A company that pays an upfront amount to be a part of your network and gets first dibs on your students.
We don’t have hiring partners in that sense. Up until now, we haven’t charged any recruiting fees to employers at all, while we get our name out there in Austin. But now if you come to our career day, there’s over a 120 different companies that are there. Now it’s a problem to actually figure out which companies are good for students, so we’re doing a lot more work. We’re working with companies and acting like a traditional recruiting firm. In San Francisco, we’ll use the traditional finders’ fee model and in Austin we’ll be starting that soon as well, likely for alumni though. I have to emphasize though, we do not push a student to join any particular firm. We make sure that our students can find roles that are the best for them.
When you start the Finder’s Fee model, will students get a tuition refund if they get placed in one of your hiring partner companies?
We’re still figuring that out. What we’ve found in talking to other schools and to students is that most students don’t care about getting a couple thousand back - the thing that really stresses them out is actually having a job. As long as they’re placed, they don’t care whether they’re getting money back (for the most part). One thing that I’m really big on is that anything that we do has to be run by students first so nothing is a surprise for them.
I just read a blog post that MakerSquare posted about hiring coding school grads. Have you found in the last year that it’s been a challenge to work with companies and convince them that they should be hiring coding school grads on principle?
There’s this one story that I like to tell. When we first came to Austin, one of the top employers in town, Mass Relevance, was turned off to hiring any of our students because they had experience with someone from another boot camp that interned with them, and they were completely not ready.
We had a lot of uphill sliding to do to convince them otherwise. But what really convinced them was when we had one of their engineers come do a guest lecture on Tries, which is a data structures/algorithms topic. The challenge was to create an algorithm that replicates the autocomplete you see on Google a lot. He noticed that one of our students created a more efficient, and more accurate algorithm than he did. He went back and talked to one of the founders and he was like, “These guys are not messin’ around.” And now they’re our biggest advocates.
The way we’ve changed that mentality is to involve people in the community and invite them to come to the space, come talk to students and do a guest lecture. They’ll be pleasantly surprised.

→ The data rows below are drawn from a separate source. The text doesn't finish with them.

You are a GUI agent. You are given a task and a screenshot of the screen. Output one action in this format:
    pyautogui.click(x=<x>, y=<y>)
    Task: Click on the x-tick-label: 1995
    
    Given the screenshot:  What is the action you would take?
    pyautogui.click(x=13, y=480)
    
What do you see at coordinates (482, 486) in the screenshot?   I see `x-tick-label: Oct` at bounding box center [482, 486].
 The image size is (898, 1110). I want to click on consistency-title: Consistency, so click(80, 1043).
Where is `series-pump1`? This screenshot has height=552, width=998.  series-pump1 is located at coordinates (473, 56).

Since I personally want to convince everybody to move to Austin, can you tell us about the Austin tech scene and what makes it special and unique?

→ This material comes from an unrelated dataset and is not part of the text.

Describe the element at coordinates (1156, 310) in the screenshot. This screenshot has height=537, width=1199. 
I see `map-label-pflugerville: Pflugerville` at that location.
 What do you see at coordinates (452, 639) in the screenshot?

The only reason we exist in Austin is because two of our founders were here. They had a positive experience with the Austin tech scene already. The reason why the community’s awesome is that there’s not this aura of competition between companies here – it’s really collaborative.

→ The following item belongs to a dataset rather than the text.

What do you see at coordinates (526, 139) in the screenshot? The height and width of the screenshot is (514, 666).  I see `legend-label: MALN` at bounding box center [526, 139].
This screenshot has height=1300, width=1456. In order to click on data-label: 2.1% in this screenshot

When we went to San Francisco, our first thought was to go talk to Shareef from Dev Boot Camp and Doug from Hack Reactor and people at Hackbright and Kush from App Academy. The feeling that we got after talking with them was that no one else really talked to each other and it was kind of cutthroat between the schools out there. That’s completely different from the Austin mentality. I guess we breathe that collaborative atmosphere, and I think that comes from the way Austin has raised us over the last year and a half.